> _Given problem_
Copy the stretch of the recipe post that opens with "Bring cream to" and ends with "Refrigerate until firm.", swapping "saucepan" for "small pot".

> _Selected text_
· · ·
I love me a dang cutlet or paillard, too, so I immediately made their Chicken Paillards with Marinated Mushrooms from their Everyday Dinners section, which was simple and quick and delicious AND used the Italian Salt (exciting!).  It was perfect after the gym.  And because I love to show up to the neighbor’s porch happy hour with nibbles so that I don’t feel guilty drinking all of their wine*, I made their Blue Cheese, Apple, and Walnut Spread to take.  It was sweet and salty and citrusy and piquant and perfect with the sunset, the girl talk and the viognier.  I also made a version*** of their Blood Orange Old Fashioned that was a perfect New Year’s Eve cocktail.  And because I cannot get enough of bourbon and chocolate—either together or apart—right now, I made their Chocolate Bourbon TrufflesI rolled some of them in hazelnut, some of them in coconut and some of them in cocoa.  So good!  Rich and boozy, I had to get those little balls of joy out of my house before I devoured all of them.  I have my eye on their Ropa Vieja, their Arugula, Peach, & Feta Salad and their Chocolate-Guinness & Butterscotch Pudding to make soon.  So much for clean eating this month!  Oopsies!
I know that the last thing we all need after the holidays is something indulgent like this, but really?  Sometimes you just need a bite to satisfy that sweet tooth.  I’d suggest making some of these to keep in the fridge to share if people pop in, or to have handy juuuuuust in case you need one sweet bite after you’ve been so diligent with your leans and greens.  Or to eat while you watch The Biggest Loser****I shared most of these but, in the interest of full disclosure, I also layered a few in to a batch of Tiramisu Ice Cream I made and I’m going to tell you what:  it made the most perfect espresso-coffee-bourbon treat.  I’m not even joking, you guys.
Chocolate Bourbon Truffles
Makes 3-4 dozen truffles

1 cup cream
2 T unsalted butter
16 ounces bittersweet chocolate (between 63%-73% cocoa), chopped
2 T bourbon

Bring cream to a gentle boil in a saucepan over medium heat, add butter and chocolate.  Immediately remove from heat and stir until smooth.  Pour mixture in to a bowl and stir in the bourbon.  Refrigerate until firm.
· · ·
> _Entries provided_
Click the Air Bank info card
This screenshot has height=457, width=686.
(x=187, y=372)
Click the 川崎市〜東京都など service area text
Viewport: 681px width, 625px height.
· · ·
> _Completed exercise_
Bring cream to a gentle boil in a small pot over medium heat, add butter and chocolate.  Immediately remove from heat and stir until smooth.  Pour mixture in to a bowl and stir in the bourbon.  Refrigerate until firm.